During the “Constantine, Christendom and Cultural Renewal” symposium Jan. 16-18 in Wichita, Kan., a presenter stated, “We shouldn’t romanticize the situation of the pre-Constantinian church.”
Spoken within a litany of brutal methods by which Romans persecuted early Christians, it was leveled as a critique in the direction of peace churches that were founded on the principle of separating church and state.
Yes, tolerance of religions is good. Fourth-century Christians surely were pleased to practice their faith without fear of painful death. Had Constantine stopped with religious freedom and the return of confiscated church property, there might be more widespread agreement that the man was a saint. But he went from tolerance to compromise, establishing unprecedented exceptions to Christ’s commands about how to live faithfully.
But shaming romantics is dangerous. The centurion’s sword cuts both ways. Every Christian tradition romanticizes the church’s roots, exalting some actions and overlooking others.
Catholics revere a direct papal line reaching across millennia to Peter, though several indulgent and murderous popes in the Middle Ages merit no reverence. Orthodox adherents honor Constantine as a saint and herald his role in formalizing the Nicene Creed, though he had his oldest son and wife put to death the following year. Mennonites laud our Anabaptist founding heroes but also have faults, historical and otherwise, that we’d rather not discuss.
It would have been easiest not to invite the Mennonites and simply to praise Constantine for converting to Christianity and facilitating the prophecy of Isaiah 60:3 that “Nations will come to your light, and kings to the brightness of your dawn.”

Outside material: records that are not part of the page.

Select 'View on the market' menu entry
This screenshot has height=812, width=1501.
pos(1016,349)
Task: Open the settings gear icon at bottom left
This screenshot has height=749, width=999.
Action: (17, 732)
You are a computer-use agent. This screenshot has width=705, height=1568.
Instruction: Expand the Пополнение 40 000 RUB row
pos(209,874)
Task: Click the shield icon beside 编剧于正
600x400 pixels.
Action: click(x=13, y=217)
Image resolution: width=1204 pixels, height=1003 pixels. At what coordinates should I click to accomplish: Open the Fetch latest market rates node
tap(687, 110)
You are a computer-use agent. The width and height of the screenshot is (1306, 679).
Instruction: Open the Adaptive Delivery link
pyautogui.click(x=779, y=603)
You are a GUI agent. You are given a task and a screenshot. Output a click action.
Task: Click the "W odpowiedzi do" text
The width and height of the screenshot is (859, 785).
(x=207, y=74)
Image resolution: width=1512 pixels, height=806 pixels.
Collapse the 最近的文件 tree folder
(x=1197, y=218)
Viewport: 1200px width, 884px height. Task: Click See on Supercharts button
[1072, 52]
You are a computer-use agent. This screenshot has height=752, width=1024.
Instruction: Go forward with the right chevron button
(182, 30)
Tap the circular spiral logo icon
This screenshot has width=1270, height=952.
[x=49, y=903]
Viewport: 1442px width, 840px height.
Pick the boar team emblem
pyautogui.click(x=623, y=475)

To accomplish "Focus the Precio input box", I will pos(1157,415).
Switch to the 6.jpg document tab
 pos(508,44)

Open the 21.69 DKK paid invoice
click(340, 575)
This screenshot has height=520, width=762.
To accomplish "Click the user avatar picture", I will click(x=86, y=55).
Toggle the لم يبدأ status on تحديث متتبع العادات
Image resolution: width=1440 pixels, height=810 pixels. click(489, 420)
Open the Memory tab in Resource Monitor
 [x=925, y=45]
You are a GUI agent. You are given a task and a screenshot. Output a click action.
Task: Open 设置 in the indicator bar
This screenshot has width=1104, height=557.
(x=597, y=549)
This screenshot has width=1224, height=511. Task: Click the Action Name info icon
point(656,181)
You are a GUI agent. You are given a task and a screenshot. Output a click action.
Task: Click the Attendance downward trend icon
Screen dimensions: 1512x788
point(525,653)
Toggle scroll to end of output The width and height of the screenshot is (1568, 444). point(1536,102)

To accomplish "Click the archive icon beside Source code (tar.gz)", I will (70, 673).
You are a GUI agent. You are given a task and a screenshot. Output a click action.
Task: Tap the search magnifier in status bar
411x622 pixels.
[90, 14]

But symposium organizers did more than that. By inviting Mennonite historian Alan Kreider, they pursued a Christian value that Anabaptists espouse — seeking to learn through conversation and dialogue. As Kreider wrote in Constantine Revisited, “All sides of a debate often bear elements of the truth that, if not equal in validity, are nevertheless necessary. To give voice to all sharpens our understanding and points to wisdom that any one person in isolation may ignore.” It is a noble suggestion, both for ecumenical and internal denominational conversations.
Post-Christendom gives all Christians an opportunity to come together — to join in a place where Anabaptists exiled themselves during the Reformation. We should accept and extend invitations for the church to be true to Christ’s romantic vision of living a visible example of patient love, unencumbered by compromises that come with political power.